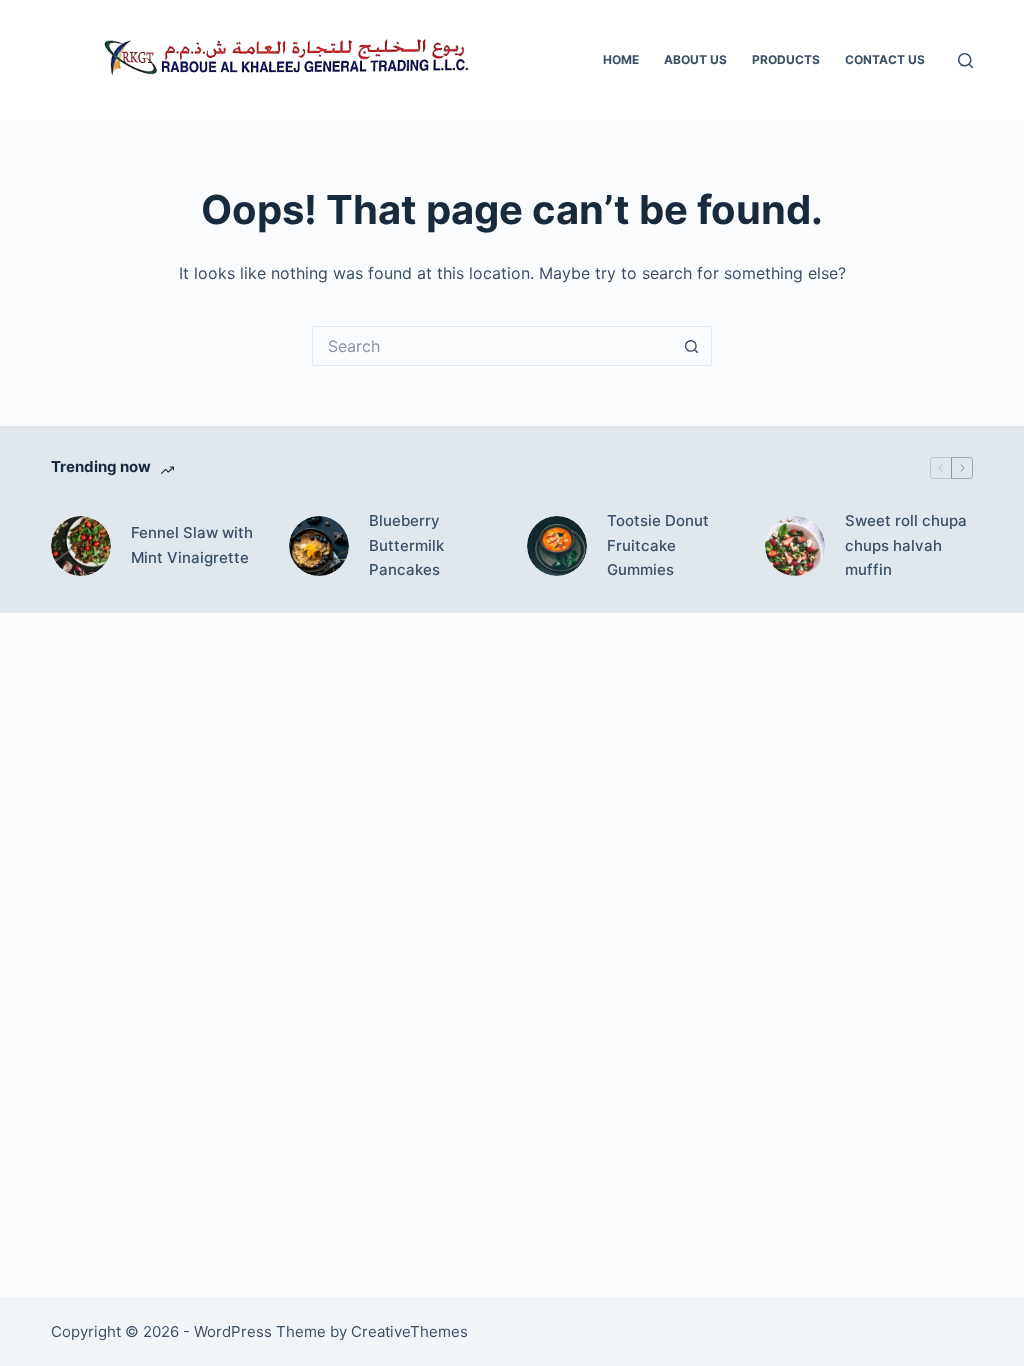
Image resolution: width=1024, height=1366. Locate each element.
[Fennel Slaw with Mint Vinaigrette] (81, 546)
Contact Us (885, 59)
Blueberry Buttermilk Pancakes (406, 545)
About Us (695, 59)
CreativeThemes (409, 1331)
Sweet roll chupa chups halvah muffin (906, 545)
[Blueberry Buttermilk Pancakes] (319, 546)
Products (786, 59)
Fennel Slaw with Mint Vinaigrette (192, 545)
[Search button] (692, 346)
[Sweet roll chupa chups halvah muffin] (795, 546)
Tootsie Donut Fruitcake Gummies (658, 545)
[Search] (965, 60)
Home (621, 59)
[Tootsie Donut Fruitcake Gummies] (557, 546)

» WHAT YOU SHOULD DO: Could the lines above be copied out exactly, with no image carried over?

» ANSWER TO THE EXERCISE:
Image resolution: width=1024, height=1366. Locate each element.
[Fennel Slaw with Mint Vinaigrette] (81, 546)
Contact Us (885, 59)
Blueberry Buttermilk Pancakes (406, 545)
About Us (695, 59)
CreativeThemes (409, 1331)
Sweet roll chupa chups halvah muffin (906, 545)
[Blueberry Buttermilk Pancakes] (319, 546)
Products (786, 59)
Fennel Slaw with Mint Vinaigrette (192, 545)
[Search button] (692, 346)
[Sweet roll chupa chups halvah muffin] (795, 546)
Tootsie Donut Fruitcake Gummies (658, 545)
[Search] (965, 60)
Home (621, 59)
[Tootsie Donut Fruitcake Gummies] (557, 546)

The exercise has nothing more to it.